Sexuellement, le démantèlement des binarités va entraîner une montée en puissance des identités intersexes, des orientations sexuelles plurielles, du rôle actif des femmes au lit, ainsi qu’un partage plus égal des tâches sexuelles (on sortira de la division arbitraire voulant que les femmes produisent le désir, tandis que les hommes produisent le plaisir). Le simple consentement sera dépassé par la question de la force de proposition, qui chamboulera les hiérarchies sexuelles du passé. L’amant/e désirable ne sera plus « le plus balèze » ou « la plus belle », mais celui ou celle faisant preuve du plus de compétences, de tendresse, de communication et d’imagination.
La révolution sexuelle obéit aux mêmes exigences que les autres révolutions.
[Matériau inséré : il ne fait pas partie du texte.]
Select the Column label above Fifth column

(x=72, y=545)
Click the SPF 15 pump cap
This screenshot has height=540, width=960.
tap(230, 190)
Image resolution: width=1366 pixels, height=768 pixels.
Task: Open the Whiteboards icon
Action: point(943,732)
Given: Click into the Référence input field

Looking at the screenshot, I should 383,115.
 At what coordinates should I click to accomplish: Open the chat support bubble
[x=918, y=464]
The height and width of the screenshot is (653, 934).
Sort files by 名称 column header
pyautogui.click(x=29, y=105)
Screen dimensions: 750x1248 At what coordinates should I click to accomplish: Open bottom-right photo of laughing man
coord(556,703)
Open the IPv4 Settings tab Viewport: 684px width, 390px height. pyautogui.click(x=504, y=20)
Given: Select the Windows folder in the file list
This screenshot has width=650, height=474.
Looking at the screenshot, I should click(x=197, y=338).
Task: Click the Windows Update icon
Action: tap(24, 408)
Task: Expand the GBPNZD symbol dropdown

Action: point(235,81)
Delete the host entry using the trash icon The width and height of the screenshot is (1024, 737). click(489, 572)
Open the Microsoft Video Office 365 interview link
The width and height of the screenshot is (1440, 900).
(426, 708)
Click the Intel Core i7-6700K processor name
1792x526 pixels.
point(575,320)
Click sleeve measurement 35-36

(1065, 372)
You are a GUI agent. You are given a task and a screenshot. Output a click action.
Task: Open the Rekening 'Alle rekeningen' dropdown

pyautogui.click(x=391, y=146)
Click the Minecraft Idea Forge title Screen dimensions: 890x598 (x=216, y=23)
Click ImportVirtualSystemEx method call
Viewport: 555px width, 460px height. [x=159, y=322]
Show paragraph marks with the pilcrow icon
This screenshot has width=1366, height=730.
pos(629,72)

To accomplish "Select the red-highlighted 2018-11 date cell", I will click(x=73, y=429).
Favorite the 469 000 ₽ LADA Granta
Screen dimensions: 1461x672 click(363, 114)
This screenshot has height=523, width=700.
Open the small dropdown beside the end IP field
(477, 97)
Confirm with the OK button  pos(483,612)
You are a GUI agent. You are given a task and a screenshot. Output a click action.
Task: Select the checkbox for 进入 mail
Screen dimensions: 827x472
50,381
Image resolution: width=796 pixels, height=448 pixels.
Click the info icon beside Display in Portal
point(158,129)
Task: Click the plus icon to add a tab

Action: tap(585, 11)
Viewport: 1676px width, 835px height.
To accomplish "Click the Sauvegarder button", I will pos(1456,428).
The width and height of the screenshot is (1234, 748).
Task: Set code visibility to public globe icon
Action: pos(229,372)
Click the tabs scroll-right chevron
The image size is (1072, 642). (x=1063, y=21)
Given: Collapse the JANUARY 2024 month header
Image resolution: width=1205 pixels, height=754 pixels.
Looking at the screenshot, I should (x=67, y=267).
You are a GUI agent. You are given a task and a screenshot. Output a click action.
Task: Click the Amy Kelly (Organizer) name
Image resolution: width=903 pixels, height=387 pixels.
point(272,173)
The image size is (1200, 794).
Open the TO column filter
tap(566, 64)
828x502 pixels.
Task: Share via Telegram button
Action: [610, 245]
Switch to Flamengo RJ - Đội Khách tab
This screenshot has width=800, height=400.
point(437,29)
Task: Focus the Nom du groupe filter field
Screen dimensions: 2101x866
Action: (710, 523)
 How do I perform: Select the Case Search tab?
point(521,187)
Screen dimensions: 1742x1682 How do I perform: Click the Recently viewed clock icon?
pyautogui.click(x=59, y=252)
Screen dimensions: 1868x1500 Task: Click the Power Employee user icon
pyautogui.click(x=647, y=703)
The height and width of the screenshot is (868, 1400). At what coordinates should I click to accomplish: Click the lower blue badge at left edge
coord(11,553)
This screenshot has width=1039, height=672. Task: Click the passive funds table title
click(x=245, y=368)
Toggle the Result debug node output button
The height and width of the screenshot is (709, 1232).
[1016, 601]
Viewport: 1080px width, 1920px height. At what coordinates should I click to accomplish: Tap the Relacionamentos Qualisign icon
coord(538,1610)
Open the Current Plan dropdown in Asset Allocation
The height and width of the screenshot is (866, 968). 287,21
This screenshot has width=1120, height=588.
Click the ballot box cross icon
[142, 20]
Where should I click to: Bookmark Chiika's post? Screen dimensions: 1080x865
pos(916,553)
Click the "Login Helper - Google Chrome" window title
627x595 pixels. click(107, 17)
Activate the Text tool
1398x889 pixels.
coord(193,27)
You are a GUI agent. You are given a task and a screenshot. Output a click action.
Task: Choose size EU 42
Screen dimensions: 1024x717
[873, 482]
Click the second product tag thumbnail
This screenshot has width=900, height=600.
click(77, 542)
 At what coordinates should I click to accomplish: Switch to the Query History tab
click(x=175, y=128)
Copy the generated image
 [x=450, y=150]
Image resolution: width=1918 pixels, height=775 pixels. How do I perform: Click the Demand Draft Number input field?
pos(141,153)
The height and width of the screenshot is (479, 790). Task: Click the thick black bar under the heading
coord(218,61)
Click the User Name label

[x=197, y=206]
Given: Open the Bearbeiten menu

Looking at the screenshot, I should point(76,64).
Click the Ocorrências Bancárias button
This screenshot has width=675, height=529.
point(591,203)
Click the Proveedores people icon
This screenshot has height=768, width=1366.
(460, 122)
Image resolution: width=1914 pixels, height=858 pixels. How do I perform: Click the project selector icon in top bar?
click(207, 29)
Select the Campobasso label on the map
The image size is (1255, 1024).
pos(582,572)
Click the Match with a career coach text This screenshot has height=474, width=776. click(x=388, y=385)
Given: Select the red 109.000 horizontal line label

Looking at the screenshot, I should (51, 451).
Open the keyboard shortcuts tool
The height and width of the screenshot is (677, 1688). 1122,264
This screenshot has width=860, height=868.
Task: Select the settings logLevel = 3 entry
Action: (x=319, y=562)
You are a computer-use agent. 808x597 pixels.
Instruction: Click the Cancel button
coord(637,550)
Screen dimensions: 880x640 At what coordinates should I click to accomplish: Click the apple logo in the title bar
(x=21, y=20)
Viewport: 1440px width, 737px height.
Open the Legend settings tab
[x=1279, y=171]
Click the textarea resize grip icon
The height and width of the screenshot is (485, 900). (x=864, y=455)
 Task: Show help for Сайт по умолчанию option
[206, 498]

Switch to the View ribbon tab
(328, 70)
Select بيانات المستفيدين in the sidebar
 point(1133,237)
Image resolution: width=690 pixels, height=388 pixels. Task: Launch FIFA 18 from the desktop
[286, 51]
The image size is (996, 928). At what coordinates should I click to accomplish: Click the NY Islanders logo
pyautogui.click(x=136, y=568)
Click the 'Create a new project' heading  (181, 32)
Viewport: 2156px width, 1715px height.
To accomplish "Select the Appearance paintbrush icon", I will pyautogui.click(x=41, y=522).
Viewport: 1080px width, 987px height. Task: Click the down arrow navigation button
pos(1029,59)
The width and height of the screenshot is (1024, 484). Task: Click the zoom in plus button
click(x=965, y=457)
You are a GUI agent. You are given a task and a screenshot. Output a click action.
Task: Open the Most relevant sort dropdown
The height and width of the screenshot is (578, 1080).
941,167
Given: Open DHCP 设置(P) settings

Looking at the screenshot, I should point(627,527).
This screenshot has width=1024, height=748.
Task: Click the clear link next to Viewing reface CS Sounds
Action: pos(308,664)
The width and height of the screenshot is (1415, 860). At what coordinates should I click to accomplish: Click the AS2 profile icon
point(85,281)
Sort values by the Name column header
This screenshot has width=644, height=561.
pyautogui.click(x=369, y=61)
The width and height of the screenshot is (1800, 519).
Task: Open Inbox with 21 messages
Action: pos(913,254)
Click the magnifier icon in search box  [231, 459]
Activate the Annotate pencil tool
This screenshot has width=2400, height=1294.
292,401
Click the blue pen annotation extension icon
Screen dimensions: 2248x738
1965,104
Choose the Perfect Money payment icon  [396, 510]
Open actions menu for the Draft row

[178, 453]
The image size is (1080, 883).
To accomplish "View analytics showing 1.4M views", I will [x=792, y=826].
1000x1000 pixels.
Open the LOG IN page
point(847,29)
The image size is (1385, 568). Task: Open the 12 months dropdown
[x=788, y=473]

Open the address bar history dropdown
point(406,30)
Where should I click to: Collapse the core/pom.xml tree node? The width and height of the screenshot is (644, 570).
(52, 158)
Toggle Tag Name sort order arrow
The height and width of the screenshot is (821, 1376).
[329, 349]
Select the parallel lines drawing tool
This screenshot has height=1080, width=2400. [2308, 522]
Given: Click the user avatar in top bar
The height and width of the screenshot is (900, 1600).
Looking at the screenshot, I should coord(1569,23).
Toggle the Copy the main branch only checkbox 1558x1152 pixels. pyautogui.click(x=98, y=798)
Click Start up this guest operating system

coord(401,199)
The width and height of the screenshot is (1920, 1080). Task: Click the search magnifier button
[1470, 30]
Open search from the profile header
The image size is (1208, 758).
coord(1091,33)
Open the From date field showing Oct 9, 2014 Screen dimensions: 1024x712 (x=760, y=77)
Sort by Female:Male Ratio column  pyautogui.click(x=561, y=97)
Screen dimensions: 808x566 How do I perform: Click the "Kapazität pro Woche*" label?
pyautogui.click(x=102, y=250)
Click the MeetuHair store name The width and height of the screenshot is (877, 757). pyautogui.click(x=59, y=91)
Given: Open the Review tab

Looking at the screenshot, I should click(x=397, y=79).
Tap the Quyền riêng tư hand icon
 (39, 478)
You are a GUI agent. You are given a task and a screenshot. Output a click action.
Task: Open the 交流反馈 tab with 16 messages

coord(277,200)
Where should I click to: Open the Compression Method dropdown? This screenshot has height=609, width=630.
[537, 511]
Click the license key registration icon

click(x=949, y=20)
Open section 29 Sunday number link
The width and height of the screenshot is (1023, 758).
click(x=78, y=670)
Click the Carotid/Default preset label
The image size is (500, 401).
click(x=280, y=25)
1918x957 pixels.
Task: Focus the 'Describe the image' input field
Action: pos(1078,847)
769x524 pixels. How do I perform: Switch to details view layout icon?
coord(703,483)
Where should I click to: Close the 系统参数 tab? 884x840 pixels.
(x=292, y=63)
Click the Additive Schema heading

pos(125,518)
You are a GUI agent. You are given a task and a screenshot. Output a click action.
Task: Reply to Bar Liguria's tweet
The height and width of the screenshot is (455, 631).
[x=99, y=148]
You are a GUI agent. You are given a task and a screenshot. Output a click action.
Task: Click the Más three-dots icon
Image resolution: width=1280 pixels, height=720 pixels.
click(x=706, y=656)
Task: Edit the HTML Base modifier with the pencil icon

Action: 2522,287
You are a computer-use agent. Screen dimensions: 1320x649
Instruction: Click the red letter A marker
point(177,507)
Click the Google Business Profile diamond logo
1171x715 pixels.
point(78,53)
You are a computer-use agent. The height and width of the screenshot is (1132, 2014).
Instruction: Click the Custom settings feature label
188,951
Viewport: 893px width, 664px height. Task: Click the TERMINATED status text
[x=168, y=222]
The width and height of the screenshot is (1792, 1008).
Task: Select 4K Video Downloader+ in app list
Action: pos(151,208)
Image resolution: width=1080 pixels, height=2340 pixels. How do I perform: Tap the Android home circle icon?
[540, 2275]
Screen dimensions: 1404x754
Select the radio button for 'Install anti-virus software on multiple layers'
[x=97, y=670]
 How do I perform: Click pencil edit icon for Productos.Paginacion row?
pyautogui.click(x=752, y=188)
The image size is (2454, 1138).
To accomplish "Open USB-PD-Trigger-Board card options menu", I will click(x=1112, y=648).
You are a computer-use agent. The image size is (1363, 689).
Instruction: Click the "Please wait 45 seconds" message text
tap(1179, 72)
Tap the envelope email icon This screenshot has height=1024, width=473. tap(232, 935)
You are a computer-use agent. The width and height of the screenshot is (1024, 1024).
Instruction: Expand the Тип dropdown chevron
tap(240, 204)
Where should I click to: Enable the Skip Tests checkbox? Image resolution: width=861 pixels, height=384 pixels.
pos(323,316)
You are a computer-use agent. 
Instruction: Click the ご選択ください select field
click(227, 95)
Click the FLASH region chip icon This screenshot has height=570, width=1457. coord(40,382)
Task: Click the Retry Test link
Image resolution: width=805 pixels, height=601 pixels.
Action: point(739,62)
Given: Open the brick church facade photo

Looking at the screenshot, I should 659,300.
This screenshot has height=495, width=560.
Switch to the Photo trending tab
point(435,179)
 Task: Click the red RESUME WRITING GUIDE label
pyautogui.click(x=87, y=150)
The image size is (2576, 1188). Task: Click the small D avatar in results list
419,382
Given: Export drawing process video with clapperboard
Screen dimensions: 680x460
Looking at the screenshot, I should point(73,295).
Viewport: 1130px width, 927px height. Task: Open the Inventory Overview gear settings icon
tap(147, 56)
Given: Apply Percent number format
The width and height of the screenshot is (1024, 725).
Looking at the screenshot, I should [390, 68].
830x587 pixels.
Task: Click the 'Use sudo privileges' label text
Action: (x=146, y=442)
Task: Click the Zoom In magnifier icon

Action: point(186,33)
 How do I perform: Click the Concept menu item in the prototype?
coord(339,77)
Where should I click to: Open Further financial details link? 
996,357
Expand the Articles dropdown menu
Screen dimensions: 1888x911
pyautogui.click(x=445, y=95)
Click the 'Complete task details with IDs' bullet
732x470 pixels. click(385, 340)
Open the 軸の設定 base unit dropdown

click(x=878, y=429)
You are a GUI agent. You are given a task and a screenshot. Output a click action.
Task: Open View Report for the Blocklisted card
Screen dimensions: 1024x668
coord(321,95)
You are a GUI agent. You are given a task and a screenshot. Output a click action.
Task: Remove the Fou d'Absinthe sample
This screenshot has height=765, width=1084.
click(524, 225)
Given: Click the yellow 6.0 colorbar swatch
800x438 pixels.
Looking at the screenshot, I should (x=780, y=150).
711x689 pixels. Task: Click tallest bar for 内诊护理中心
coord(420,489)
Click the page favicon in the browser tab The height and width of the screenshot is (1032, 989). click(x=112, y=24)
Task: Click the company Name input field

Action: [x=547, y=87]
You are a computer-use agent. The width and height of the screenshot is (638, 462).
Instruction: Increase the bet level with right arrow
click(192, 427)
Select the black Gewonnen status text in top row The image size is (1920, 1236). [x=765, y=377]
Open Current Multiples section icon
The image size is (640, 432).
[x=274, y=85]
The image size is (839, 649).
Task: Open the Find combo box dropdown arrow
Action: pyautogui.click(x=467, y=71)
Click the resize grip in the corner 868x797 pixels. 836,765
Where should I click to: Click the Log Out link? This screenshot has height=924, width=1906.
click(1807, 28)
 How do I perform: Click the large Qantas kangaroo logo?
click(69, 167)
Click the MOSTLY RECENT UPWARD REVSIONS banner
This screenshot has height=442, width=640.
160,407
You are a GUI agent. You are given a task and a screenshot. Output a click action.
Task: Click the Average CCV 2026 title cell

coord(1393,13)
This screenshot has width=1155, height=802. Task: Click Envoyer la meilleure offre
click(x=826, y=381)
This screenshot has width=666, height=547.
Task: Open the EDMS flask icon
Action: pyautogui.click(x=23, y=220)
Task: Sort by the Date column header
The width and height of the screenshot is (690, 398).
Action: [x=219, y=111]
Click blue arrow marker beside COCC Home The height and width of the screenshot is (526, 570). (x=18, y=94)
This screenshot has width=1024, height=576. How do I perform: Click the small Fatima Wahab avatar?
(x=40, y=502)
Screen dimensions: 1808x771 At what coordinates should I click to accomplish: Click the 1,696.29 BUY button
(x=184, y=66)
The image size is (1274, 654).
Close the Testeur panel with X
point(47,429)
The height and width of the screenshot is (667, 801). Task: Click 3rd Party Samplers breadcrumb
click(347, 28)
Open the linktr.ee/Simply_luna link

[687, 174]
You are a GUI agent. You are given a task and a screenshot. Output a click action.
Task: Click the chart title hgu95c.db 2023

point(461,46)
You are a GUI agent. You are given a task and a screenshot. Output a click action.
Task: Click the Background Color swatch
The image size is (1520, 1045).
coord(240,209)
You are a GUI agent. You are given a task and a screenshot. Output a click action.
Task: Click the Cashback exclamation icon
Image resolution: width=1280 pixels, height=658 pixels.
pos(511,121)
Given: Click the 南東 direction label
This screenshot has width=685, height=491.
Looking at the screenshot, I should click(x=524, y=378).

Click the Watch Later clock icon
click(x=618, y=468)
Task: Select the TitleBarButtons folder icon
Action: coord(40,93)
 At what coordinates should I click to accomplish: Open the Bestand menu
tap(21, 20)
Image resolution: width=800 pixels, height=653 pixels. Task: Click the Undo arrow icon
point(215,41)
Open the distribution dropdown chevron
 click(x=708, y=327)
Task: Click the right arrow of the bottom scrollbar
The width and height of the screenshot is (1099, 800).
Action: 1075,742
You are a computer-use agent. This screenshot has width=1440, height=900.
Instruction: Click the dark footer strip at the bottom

Elle est constamment à refaire, constamment soumise aux embardées de l’Histoire et à ses retours de balancier. Elle demande du soin, de la vigilance, de la patience, de l’humilité.
Peut-être n’êtes-vous pas d’accord avec certains de ses principes. Peut-être trouvez-vous qu’on en fait des tonnes. Mais justement. Parce que cette révolution aspire à la prolifération des choix, des discours et des scénarios… alors votre désaccord constitue, intrinsèquement, une preuve de son succès.